Problem description
Your copy begins at the line with "Where should I" and runs through the end of the data below. Set down only those lines exactly, without pictures.
◆ ◆ ◆ ◆
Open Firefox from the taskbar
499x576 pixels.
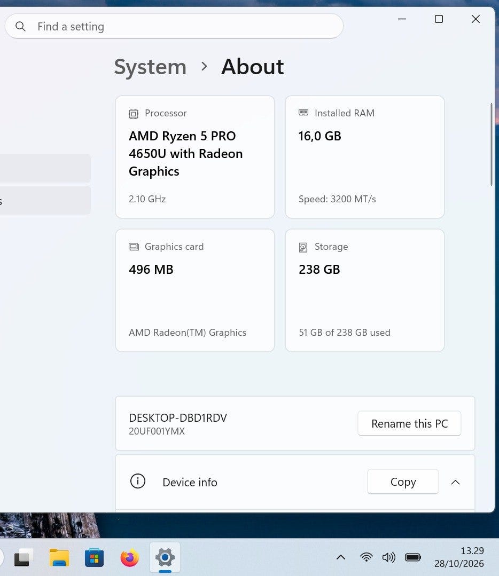pyautogui.click(x=130, y=558)
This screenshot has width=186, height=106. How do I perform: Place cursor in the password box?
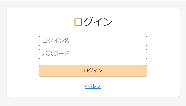pyautogui.click(x=93, y=54)

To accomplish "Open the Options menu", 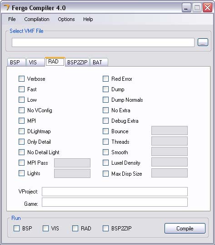I will coord(66,19).

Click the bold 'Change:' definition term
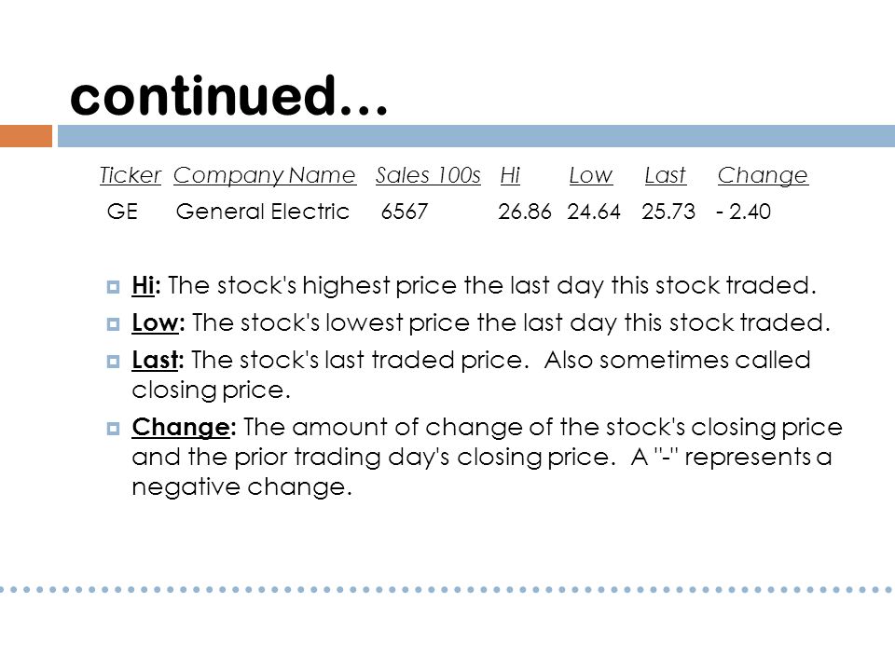[x=184, y=428]
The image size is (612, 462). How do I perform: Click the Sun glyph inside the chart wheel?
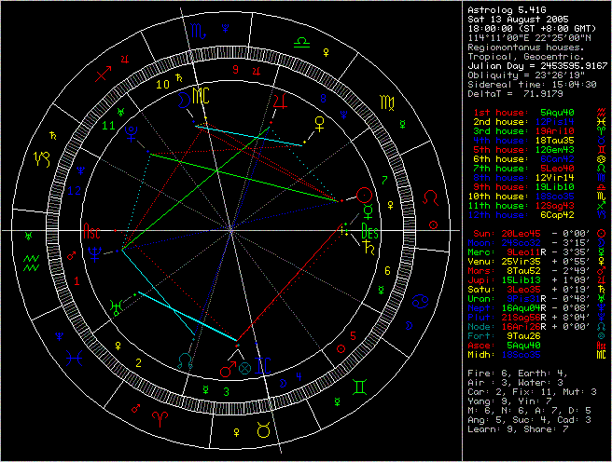pos(364,196)
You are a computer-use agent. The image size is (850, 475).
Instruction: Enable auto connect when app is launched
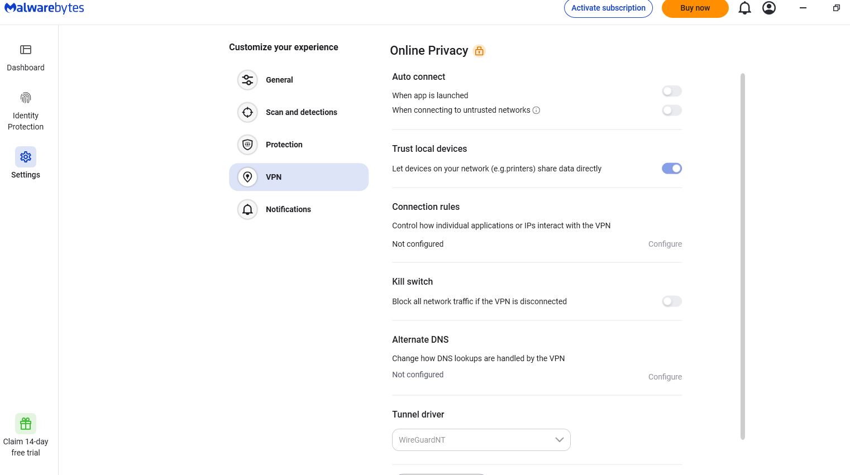point(671,91)
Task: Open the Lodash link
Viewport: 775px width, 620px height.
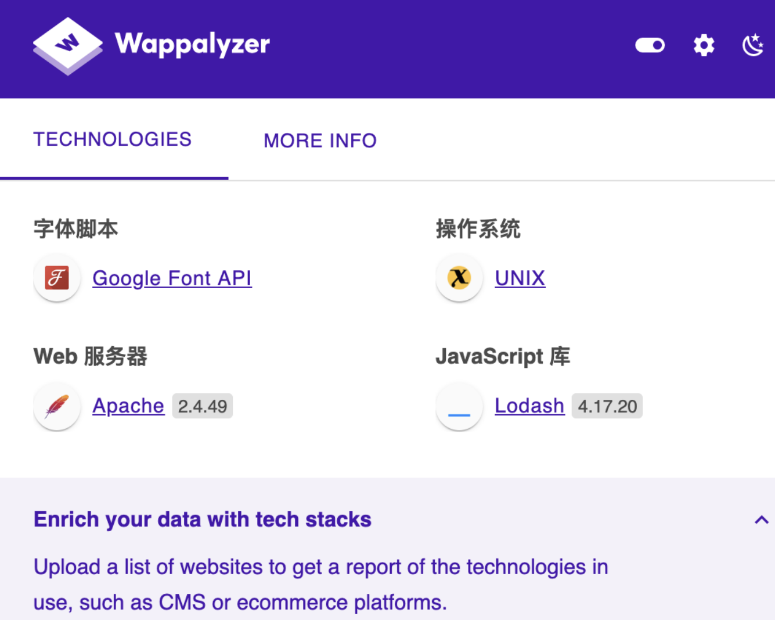Action: pyautogui.click(x=529, y=406)
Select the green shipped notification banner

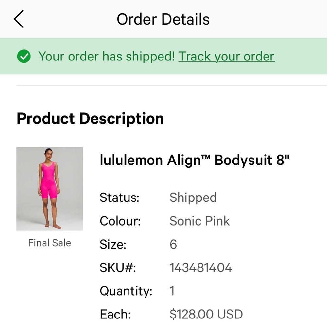(164, 56)
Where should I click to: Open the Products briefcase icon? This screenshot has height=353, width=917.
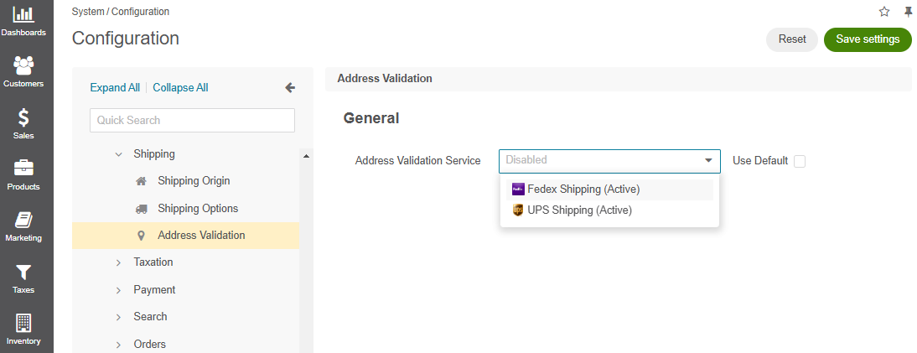[23, 169]

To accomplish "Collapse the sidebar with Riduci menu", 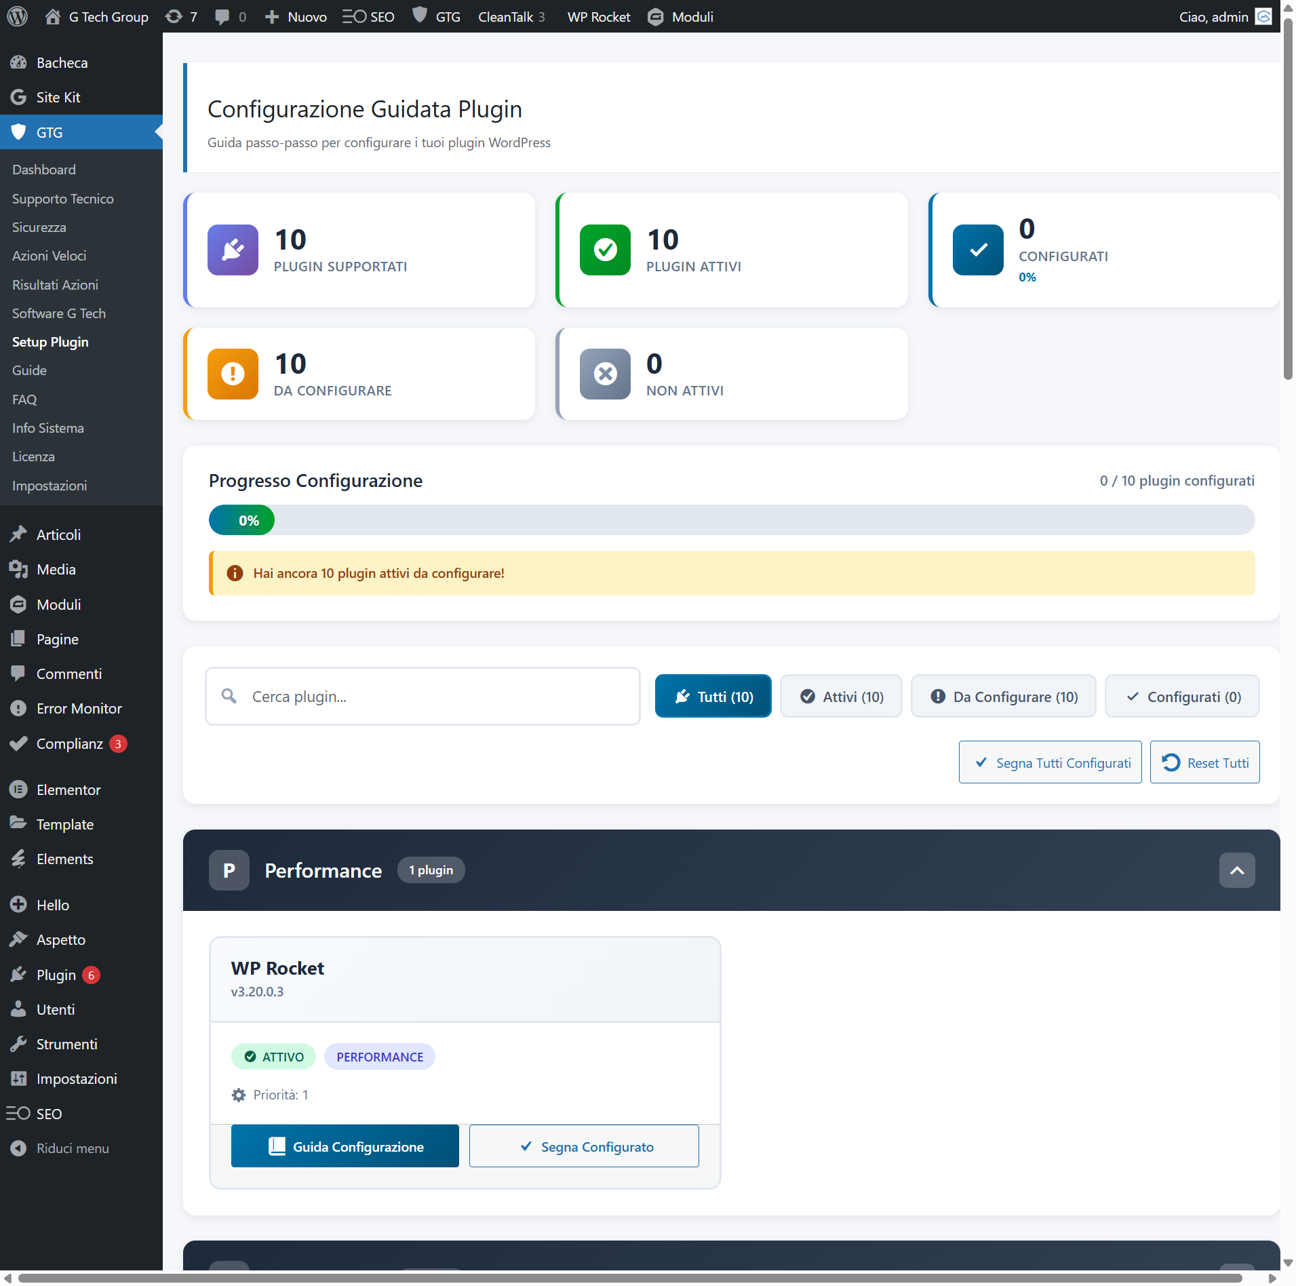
◆ ◆ ◆ ◆
Written response
Where should I click to: Open the Products briefcase icon? This screenshot has height=353, width=917.
[23, 169]

To accomplish "Collapse the sidebar with Riduci menu", 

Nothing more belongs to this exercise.